Stitch all outputs into `output/manuscript.md`:
1. Title (from research question)
2. Abstract (written last, 150-250 words)
3. Introduction (RQ + literature review + gap + contribution)
4. Data & Study Design (dataset description, variables, sample)
5. Methods (merged methods from all tracks)
6. Results (merged results, ordered by track)
7. Discussion (findings vs prior work, limitations, implications)
8. References (merged + deduplicated)

See `reference/assembly-rules.md`.

---

## Stage 6: LaTeX Manuscript & PDF

Convert Markdown manuscript to LaTeX:
1. Generate claims-evidence matrix from manuscript.md
2. Convert figures to PDF vector graphics for LaTeX
3. Convert manuscript.md into LaTeX sections
4. Compile to PDF

Output: `paper/main.tex`, `paper/sections/*.tex`, `paper/figures/*.pdf`, `paper/main.pdf`

---

## Stage 7: External Review via Codex MCP

Up to MAX_REVIEW_ROUNDS rounds of external review via Codex MCP:
- Senior ML reviewer simulation (NeurIPS/ICML/ACL level)
- Each round: review → parse → implement fixes → re-review
- Fixes applied to both Markdown and LaTeX manuscripts

**STOP**: Score ≥ 6/10 AND verdict "ready"/"almost", or max rounds reached.

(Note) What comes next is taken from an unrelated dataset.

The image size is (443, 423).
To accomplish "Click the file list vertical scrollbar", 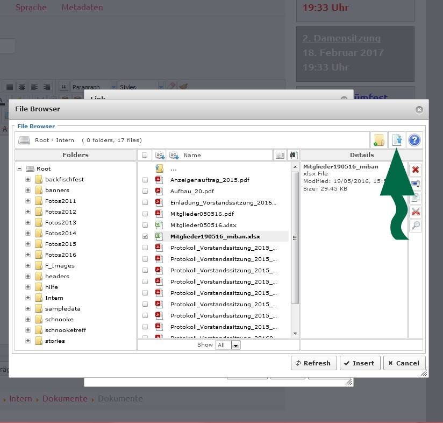I will tap(295, 237).
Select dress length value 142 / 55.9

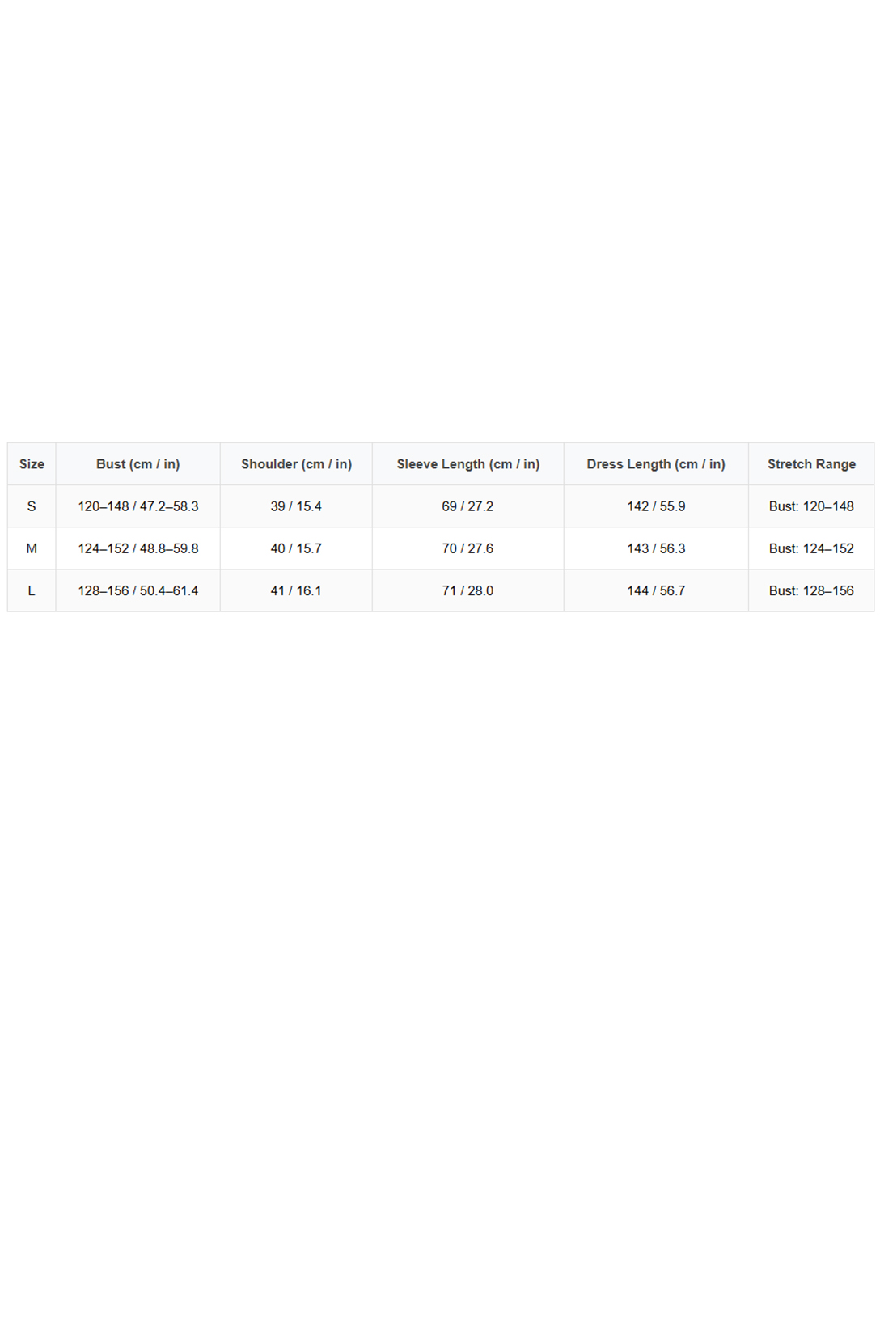tap(655, 506)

Output: polished `output/manuscript.md` + `paper/main.pdf` + `output/RESEARCH_LOG.md`.

---

## Output Structure

```
output/
├── manuscript.md
├── methods.md
├── results.md
├── tables/
├── figures/
├── references.bib
├── code.py                    ← Combined Python code (style-varied)
├── literature_review.md
├── analysis_strategy.md
├── track_outputs/
│   ├── {track_id}/
│   └── ...
├── RESEARCH_LOG.md
└── PIPELINE_STATE.json

paper/
├── main.tex
├── main.pdf
├── sections/
├── figures/
└── references.bib
```

## State Persistence

After each stage, update `PIPELINE_STATE.json`. **Use the canonical track
IDs from `reference/method-tracks.md` verbatim** — Step 04 matches dependency
strings byte-for-byte, so non-canonical IDs silently strand dependent
tracks. Canonical IDs: NLP/structured use `T1_baseline`, `T2_ml`, `T3_deep`,
`T4_ensemble`, `T5_subgroup`; image uses `T1_baseline`, `T2_transfer`,
`T3_advanced`, `T4_ensemble`, `T5_subgroup`.

```json
{
  "stage": 4,
  "status": "in_progress",
  "research_question": "...",
  "modality": "nlp",
  "method_tracks": ["T1_baseline", "T2_ml", "T3_deep", "T4_ensemble", "T5_subgroup"],
  "tracks_completed": ["T1_baseline"],
  "tracks_pending": ["T2_ml", "T3_deep", "T4_ensemble", "T5_subgroup"],
  "lit_review_status": "completed",
  "dispatch_mode": "parallel",
  "review_mode": "external",
  "timestamp": "2026-04-05T10:30:00"
}
```

On resume: read `PIPELINE_STATE.json`, skip completed stages, continue from last checkpoint.

## Error Recovery

- If a track fails: log error, continue other tracks, report gap in manuscript
- If lit review fails: proceed with analysis, note limited background (see `workflow/step03-quicklit.md` section 3.2 fallback)
- If assembly finds inconsistencies: flag in RESEARCH_LOG.md, attempt auto-fix
- If Codex MCP unavailable: automatically fall back to self-review (see `workflow/step07-review.md` section 7.8). The pipeline never aborts because Codex MCP is missing.
- If LaTeX compilation fails: auto-fix up to 3 iterations